◆ Description of the task: Your job is to return every line in the data holding the string "computer".

*-*-*

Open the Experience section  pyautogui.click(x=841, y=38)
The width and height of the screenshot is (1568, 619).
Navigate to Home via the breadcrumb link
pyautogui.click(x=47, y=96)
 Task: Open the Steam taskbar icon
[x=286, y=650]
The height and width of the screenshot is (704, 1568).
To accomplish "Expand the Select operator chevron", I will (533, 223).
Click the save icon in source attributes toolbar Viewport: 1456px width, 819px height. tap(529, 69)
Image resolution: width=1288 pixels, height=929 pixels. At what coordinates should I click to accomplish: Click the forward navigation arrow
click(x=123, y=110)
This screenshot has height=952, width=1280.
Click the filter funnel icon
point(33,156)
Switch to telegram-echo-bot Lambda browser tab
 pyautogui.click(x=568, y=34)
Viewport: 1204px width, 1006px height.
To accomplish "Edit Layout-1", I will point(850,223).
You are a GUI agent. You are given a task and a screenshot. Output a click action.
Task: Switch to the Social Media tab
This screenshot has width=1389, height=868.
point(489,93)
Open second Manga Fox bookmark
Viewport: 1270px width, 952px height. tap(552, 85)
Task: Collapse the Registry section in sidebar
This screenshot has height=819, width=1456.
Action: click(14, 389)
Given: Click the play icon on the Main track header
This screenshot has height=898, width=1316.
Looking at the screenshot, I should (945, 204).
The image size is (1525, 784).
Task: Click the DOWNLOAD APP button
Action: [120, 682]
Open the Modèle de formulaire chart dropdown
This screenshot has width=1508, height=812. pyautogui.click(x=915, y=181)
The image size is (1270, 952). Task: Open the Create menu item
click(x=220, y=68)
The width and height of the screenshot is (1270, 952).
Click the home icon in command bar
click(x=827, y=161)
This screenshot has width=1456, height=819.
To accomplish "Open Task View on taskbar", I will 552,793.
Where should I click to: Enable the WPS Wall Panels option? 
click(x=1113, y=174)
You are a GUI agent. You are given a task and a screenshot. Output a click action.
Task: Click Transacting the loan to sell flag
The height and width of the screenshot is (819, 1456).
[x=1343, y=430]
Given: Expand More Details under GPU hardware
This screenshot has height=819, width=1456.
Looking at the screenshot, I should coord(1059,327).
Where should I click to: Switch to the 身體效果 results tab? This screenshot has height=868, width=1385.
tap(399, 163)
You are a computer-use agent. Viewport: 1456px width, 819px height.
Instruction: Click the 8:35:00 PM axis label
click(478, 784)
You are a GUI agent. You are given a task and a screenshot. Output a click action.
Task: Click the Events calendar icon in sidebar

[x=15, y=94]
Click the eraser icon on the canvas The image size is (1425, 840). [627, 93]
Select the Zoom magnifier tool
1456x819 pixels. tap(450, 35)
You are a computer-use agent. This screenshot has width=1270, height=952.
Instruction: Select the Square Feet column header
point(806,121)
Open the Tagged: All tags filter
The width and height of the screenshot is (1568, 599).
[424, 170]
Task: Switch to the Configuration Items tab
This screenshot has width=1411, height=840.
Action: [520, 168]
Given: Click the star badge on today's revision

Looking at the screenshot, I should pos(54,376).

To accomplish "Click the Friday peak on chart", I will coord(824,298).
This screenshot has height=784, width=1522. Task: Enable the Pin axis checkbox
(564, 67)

*-*-*

◆ Task answer:
You are a computer-use agent. Viewport: 1456px width, 819px height.
You are a computer-use agent. This screenshot has width=1270, height=952.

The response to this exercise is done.